Wiggle has today confirmed that a number of its customers' accounts had been fraudulently accessed. The Portsmouth, UK based company is the largest UK online cycle retailer and also owns Chain Reaction Cycles and Bike 24.
Wiggle’s direct data hasn’t been hacked or breached. The issue has occurred where customers use the same password across multiple accounts. Fraudsters have been able to obtain passwords from outside of Wiggle’s network and they then scan the internet to find other accounts in which the password works for. At that point they have been able to access the Wiggle account.
As reported by
road.cc, complaints about unusual transactions and data being changed have been dated back to June 12, including the below purchase of a Castelli skinsuit worth £237.50:
Cyclist magazine also reported on a customer who had a £75 purchase on his account that was due to be shipped to Russia. The customer was later unable to access his Wiggle account after his password was changed.
Wiggle CEO Ross Clemmow today confirmed that a breach had taken place and issued the following statement:
| Data security is of the utmost importance to us. We’ve investigated the isolated incidents where accounts have been accessed, and we understand a small number of customers’ login details have been acquired outside of Wiggle’s systems and some have been used to gain access to Wiggle accounts and purchases made.
We have taken steps to identify these compromised accounts and we will be individually contacting these customers. All impacted customers will be refunded. To protect our customers, all accounts will require the re-entry of card details for the next purchase.
We are aware that where customers utilise the same password across multiple websites, fraudsters with access to some details can feasibly use these to try and gain access to genuine customer accounts. We recommend our customers change their password if they have any concerns. We would like to assure our customers we’re prioritising all enquiries related to this issue.—Ross Clemmow, CEO |
Cycling Industry News is reporting that Wiggle customers will now be required to re-enter their card details on future transactions. It is recommended that Wiggle customers change their passwords immediately, especially if they use the same password across multiple websites.
Article updated for clarity
What annoys me the most is the amount of ‘out of stock’ listings even when you have selected otherwise in filters-even before C19.

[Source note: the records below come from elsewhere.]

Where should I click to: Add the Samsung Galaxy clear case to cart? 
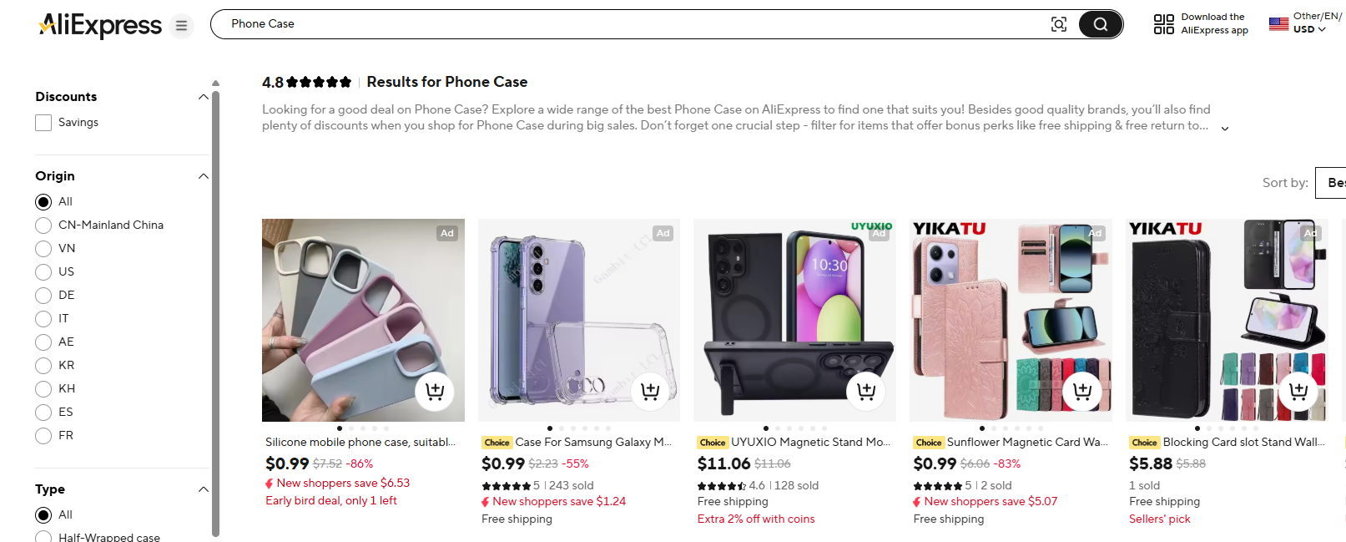(651, 391)
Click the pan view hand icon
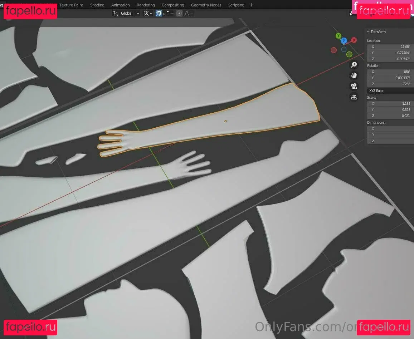The height and width of the screenshot is (339, 414). 354,75
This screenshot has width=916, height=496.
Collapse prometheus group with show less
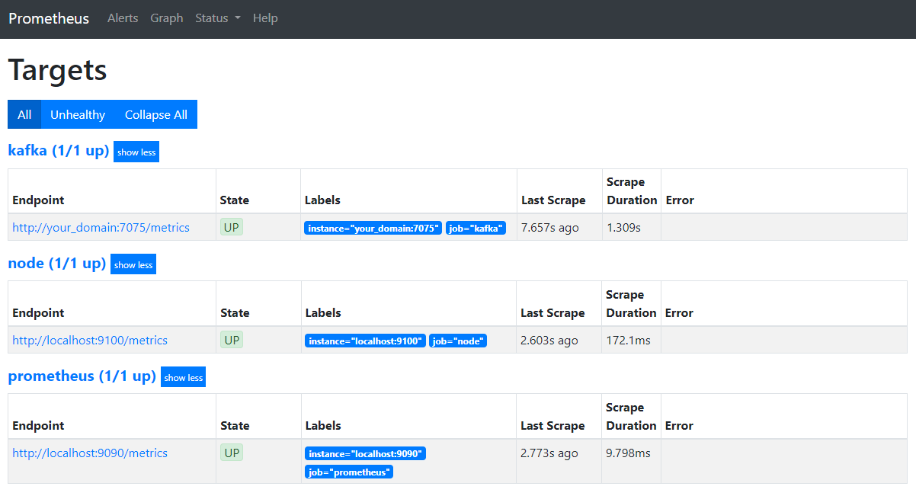pyautogui.click(x=183, y=377)
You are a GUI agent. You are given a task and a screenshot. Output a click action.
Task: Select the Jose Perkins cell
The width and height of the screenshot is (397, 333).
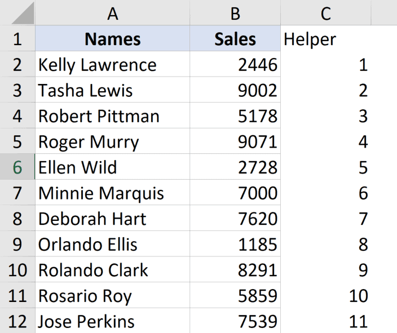click(112, 322)
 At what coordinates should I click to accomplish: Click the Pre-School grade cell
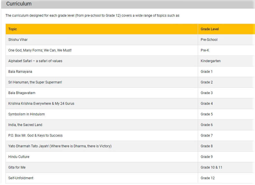(226, 40)
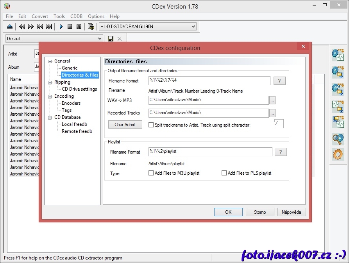Click the eject CD button
This screenshot has height=263, width=349.
(10, 27)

For too long they have been complacent and its bit them on the arse.
Many times I've googled something and found nice prices just to click on the link and found it out of stock or discountinued.
It's really annoying.
Thankfully in Australia we now have some good competitive local online shops like MTB Direct, Pushys and BikeBug.
TBH I haven't used 99 Bikes much so can't really say. There's a shop close to me that I've been into a couple of times which seems alright, although it looks like they cater more to the "casual" end of the market.
Jenson USA all the way!!
Just found out last week that my LBS now offers free shipping on 50$ or more orders and they put all their stock online since the pandemic.. will order from then now!
Funny that good successful companies make it big & some rich person that does not need any more money tries to manage that success, does not work, other example would be Santa cruz?
Common sense cries "Bullshit!" when all of the other ads for the same fork are over $1500, and so just to see what thet were really selling, I clicked on the ad. It took me to a page for a rear shock, not even a fork, and while the shock was $459, I checked the price on the Fork they showed in there ad and the actual price on there website was $1719.
My mom has a degree in advertising as likes to tell us all about marketing schemes and advertising strategies, so, being P.O'ed (pissed off) I wrote them some polite hate mail, demanding they fix their advertising.
The first thing they did was send me this:
"Hello
Our customers are what make us tick. We only recommend products that we would use ourselves and we won’t be beaten on price, but how was the Wiggle experience? All feedback, whether good or bad is always warmly received so we can take steps to continue to improve or rightly give a pat on the back for Team Wiggle.
Your feedback here is most appreciated and we will take this on board and raise with the appropriate teams.
Thank you for taking the time to pass on your experience and we hope that we can continue to meet – if not exceed - your expectations."
I don't want to be placated! I want them too be honest! I sent them another email pointing out what they were trying to do,and they agreed to fix that one ad, but that they couldn't fix all there ads on other websites because there were too many.
Anyway, I wouldn't buy anything from 'em. I would rather support my 4, 5, or 6 local bike shops. Wiggle Stinks.
Thanks for listening to my rant, peeps. Have a lovely day
Hey Wiggle - should I be the one with concerns?
YOU store personal information, including payment details, YOU get breached and I'm the one who needs to take action, "if I'm concerned"?